## GOAL OF THE EXERCISE
Reproduce the data below line by line, from its first line to the line with "Businesses (1433, 110)", both included, and nothing past that point.

## GIVEN DATA
____________

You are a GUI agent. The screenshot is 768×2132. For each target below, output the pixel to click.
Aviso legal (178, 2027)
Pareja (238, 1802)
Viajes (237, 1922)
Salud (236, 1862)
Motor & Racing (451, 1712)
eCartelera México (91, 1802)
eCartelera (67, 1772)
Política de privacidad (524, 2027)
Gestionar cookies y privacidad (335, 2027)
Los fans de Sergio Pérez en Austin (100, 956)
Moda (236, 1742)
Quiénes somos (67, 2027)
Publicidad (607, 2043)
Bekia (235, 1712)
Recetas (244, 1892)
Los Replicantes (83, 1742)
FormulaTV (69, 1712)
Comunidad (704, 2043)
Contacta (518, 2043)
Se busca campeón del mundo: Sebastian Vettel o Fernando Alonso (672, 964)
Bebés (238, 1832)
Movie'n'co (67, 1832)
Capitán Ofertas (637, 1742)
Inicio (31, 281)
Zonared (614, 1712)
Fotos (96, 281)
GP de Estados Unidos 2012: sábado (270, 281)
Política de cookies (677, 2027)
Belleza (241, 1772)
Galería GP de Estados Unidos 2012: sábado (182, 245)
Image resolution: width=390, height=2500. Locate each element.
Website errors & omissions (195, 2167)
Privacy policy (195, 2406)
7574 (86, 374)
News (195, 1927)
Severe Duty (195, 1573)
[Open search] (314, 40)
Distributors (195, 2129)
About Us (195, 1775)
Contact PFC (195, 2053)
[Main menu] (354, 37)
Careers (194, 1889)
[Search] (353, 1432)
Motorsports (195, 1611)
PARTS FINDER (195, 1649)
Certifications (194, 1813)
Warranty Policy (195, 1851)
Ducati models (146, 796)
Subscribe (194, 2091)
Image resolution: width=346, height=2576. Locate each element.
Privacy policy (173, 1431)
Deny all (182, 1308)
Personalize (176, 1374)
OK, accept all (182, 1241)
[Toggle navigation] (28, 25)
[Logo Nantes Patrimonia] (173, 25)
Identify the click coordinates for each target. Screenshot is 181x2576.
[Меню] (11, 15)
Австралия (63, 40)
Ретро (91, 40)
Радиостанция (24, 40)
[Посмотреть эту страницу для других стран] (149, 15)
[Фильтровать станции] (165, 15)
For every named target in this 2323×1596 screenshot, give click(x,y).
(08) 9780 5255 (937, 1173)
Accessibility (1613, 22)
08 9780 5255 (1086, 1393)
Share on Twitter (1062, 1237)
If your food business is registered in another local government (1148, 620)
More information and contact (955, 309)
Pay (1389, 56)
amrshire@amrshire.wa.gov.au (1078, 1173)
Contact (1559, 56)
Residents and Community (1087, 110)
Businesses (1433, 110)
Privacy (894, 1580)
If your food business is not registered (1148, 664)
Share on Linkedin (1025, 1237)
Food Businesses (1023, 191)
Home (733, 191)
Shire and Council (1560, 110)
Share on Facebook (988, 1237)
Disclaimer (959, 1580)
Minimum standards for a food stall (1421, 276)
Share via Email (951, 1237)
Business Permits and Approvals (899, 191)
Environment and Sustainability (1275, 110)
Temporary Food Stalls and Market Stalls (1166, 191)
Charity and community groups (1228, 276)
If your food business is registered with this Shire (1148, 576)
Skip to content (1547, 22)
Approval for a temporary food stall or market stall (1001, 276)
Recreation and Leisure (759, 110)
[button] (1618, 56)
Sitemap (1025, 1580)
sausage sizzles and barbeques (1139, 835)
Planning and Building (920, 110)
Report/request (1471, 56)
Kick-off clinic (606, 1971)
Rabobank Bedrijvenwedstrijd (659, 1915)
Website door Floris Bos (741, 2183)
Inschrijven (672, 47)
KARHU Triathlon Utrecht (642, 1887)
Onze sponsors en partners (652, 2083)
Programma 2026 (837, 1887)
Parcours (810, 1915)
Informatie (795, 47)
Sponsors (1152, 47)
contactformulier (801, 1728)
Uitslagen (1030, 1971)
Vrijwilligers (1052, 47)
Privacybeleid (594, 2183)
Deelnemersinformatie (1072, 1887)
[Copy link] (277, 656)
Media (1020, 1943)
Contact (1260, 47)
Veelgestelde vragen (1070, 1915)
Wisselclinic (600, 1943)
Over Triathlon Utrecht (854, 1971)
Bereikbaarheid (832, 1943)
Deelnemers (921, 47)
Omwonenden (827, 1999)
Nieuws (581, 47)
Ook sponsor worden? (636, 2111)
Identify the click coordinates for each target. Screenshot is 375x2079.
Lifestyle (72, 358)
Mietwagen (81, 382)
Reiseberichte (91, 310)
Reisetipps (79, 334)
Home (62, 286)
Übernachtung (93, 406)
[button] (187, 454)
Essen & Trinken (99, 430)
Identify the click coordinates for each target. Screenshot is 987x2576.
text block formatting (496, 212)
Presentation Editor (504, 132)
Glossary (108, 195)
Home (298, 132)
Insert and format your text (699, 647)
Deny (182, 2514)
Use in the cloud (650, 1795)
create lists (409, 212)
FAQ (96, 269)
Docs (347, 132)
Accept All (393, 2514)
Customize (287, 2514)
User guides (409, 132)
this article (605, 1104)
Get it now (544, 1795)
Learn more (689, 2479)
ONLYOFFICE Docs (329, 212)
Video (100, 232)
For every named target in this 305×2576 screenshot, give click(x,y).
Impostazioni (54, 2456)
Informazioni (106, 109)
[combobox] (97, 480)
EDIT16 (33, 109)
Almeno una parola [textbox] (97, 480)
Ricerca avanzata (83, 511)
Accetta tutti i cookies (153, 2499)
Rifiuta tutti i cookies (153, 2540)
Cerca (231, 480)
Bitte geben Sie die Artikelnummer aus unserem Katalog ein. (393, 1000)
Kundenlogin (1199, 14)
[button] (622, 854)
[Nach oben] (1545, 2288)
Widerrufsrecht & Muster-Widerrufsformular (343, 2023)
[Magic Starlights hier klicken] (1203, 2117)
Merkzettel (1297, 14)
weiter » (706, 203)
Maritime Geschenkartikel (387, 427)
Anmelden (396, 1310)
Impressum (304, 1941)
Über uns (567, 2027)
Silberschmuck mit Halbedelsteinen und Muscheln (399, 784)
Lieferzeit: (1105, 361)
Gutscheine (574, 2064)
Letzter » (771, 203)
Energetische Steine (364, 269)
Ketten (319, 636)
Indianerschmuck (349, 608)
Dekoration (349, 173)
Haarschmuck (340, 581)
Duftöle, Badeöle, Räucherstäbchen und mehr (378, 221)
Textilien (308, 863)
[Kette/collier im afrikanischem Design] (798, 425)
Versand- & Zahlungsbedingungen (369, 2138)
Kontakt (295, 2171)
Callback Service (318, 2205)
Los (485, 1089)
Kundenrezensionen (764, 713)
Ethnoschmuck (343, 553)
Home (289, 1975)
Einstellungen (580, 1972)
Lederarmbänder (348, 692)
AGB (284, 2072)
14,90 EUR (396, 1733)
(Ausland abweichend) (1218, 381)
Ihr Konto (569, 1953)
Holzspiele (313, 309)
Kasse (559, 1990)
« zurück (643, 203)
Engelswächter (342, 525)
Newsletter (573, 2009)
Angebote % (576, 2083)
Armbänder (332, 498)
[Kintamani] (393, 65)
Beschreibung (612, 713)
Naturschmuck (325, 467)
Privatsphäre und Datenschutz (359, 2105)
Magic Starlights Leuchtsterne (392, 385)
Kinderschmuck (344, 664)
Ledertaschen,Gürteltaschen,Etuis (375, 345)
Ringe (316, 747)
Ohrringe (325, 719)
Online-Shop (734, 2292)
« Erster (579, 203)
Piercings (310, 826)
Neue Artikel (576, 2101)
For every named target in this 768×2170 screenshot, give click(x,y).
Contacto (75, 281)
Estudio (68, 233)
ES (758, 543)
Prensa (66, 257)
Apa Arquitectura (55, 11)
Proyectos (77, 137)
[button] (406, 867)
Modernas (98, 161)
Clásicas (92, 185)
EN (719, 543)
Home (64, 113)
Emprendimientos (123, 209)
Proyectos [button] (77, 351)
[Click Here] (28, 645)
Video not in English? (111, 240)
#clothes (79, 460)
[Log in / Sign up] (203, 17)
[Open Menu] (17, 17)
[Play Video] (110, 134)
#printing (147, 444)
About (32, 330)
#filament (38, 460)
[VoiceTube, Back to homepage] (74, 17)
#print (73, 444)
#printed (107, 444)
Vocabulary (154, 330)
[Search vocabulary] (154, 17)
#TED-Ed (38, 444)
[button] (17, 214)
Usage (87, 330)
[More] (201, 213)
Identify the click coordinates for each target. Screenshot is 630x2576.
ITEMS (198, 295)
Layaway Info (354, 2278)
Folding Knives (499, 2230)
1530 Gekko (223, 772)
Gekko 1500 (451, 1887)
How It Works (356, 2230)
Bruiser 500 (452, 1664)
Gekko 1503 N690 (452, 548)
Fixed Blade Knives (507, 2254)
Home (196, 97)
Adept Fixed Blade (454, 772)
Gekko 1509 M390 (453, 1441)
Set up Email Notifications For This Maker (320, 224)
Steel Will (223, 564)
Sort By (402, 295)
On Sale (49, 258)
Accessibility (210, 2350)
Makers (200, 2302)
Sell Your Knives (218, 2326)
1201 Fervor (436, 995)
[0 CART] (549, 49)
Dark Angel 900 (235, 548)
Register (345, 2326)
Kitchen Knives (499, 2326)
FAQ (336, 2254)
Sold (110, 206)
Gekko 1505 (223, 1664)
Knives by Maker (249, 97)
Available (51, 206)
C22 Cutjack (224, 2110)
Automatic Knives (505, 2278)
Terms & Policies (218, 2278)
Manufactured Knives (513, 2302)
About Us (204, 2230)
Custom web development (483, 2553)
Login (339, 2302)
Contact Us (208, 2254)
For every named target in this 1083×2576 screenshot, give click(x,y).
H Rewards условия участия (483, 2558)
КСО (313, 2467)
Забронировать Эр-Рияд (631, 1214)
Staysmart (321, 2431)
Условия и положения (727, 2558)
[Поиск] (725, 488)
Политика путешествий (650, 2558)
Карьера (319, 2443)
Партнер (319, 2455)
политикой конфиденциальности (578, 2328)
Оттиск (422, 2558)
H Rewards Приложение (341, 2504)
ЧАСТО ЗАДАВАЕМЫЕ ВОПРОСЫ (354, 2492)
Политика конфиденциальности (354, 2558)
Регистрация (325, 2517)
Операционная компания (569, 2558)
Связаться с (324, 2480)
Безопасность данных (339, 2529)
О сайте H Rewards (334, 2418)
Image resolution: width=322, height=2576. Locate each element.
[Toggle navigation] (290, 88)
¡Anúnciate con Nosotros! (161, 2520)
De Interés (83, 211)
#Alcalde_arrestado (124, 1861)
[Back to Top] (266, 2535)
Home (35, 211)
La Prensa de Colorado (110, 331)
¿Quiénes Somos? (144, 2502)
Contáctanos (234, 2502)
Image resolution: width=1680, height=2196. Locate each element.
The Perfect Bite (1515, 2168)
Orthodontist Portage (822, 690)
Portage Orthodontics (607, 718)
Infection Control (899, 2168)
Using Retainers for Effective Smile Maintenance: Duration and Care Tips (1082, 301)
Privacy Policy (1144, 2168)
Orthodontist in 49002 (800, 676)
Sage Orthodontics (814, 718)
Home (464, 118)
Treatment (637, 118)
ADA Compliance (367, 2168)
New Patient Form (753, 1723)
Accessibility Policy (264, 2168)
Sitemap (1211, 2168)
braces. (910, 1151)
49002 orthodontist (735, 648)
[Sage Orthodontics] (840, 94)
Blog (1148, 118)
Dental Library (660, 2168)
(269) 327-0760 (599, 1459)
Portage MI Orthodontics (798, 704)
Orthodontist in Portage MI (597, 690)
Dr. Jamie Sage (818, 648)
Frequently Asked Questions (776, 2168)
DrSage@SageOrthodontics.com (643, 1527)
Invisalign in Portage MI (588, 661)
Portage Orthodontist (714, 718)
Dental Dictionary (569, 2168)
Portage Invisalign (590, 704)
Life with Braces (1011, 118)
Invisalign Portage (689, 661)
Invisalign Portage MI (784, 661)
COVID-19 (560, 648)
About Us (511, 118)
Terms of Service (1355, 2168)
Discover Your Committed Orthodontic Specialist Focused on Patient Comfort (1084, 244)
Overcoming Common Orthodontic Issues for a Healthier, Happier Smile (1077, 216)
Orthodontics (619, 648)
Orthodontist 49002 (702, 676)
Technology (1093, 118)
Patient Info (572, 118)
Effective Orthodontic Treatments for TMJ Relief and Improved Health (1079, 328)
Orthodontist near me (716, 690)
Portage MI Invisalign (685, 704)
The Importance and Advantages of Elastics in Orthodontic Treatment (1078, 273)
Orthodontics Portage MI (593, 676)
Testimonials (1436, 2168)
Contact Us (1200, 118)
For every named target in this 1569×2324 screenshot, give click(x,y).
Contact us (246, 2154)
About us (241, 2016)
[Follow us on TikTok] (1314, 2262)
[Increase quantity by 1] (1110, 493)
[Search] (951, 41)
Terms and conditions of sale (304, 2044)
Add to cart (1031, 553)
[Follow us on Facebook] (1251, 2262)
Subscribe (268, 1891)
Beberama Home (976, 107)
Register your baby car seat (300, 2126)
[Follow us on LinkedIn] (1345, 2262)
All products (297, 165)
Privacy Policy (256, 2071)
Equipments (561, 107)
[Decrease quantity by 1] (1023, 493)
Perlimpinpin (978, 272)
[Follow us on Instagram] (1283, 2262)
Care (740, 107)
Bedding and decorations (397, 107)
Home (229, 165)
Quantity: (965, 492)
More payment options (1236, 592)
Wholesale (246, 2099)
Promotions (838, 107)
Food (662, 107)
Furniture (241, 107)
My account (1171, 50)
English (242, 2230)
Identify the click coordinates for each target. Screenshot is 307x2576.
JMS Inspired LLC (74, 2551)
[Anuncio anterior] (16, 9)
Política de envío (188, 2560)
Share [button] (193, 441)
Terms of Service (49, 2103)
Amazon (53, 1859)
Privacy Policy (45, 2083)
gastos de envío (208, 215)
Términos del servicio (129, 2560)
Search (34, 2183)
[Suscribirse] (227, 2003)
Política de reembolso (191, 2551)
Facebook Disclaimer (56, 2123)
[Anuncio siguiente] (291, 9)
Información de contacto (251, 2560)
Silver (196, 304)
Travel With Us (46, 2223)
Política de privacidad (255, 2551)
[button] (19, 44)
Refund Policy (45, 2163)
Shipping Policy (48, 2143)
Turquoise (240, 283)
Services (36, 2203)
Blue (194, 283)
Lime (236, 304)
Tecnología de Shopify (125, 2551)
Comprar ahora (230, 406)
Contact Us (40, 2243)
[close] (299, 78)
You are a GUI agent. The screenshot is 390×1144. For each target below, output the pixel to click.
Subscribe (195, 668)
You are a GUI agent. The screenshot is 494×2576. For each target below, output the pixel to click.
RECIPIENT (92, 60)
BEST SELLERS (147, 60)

____________

## ANSWER TO THE EXERCISE
You are a GUI agent. The screenshot is 768×2132. For each target below, output the pixel to click.
Aviso legal (178, 2027)
Pareja (238, 1802)
Viajes (237, 1922)
Salud (236, 1862)
Motor & Racing (451, 1712)
eCartelera México (91, 1802)
eCartelera (67, 1772)
Política de privacidad (524, 2027)
Gestionar cookies y privacidad (335, 2027)
Los fans de Sergio Pérez en Austin (100, 956)
Moda (236, 1742)
Quiénes somos (67, 2027)
Publicidad (607, 2043)
Bekia (235, 1712)
Recetas (244, 1892)
Los Replicantes (83, 1742)
FormulaTV (69, 1712)
Comunidad (704, 2043)
Contacta (518, 2043)
Se busca campeón del mundo: Sebastian Vettel o Fernando Alonso (672, 964)
Bebés (238, 1832)
Movie'n'co (67, 1832)
Capitán Ofertas (637, 1742)
Inicio (31, 281)
Zonared (614, 1712)
Fotos (96, 281)
GP de Estados Unidos 2012: sábado (270, 281)
Política de cookies (677, 2027)
Belleza (241, 1772)
Galería GP de Estados Unidos 2012: sábado (182, 245)
Image resolution: width=390, height=2500. Locate each element.
Website errors & omissions (195, 2167)
Privacy policy (195, 2406)
7574 (86, 374)
News (195, 1927)
Severe Duty (195, 1573)
[Open search] (314, 40)
Distributors (195, 2129)
About Us (195, 1775)
Contact PFC (195, 2053)
[Main menu] (354, 37)
Careers (194, 1889)
[Search] (353, 1432)
Motorsports (195, 1611)
PARTS FINDER (195, 1649)
Certifications (194, 1813)
Warranty Policy (195, 1851)
Ducati models (146, 796)
Subscribe (194, 2091)
Image resolution: width=346, height=2576. Locate each element.
Privacy policy (173, 1431)
Deny all (182, 1308)
Personalize (176, 1374)
OK, accept all (182, 1241)
[Toggle navigation] (28, 25)
[Logo Nantes Patrimonia] (173, 25)
Identify the click coordinates for each target. Screenshot is 181x2576.
[Меню] (11, 15)
Австралия (63, 40)
Ретро (91, 40)
Радиостанция (24, 40)
[Посмотреть эту страницу для других стран] (149, 15)
[Фильтровать станции] (165, 15)
For every named target in this 2323×1596 screenshot, give click(x,y).
(08) 9780 5255 (937, 1173)
Accessibility (1613, 22)
08 9780 5255 (1086, 1393)
Share on Twitter (1062, 1237)
If your food business is registered in another local government (1148, 620)
More information and contact (955, 309)
Pay (1389, 56)
amrshire@amrshire.wa.gov.au (1078, 1173)
Contact (1559, 56)
Residents and Community (1087, 110)
Businesses (1433, 110)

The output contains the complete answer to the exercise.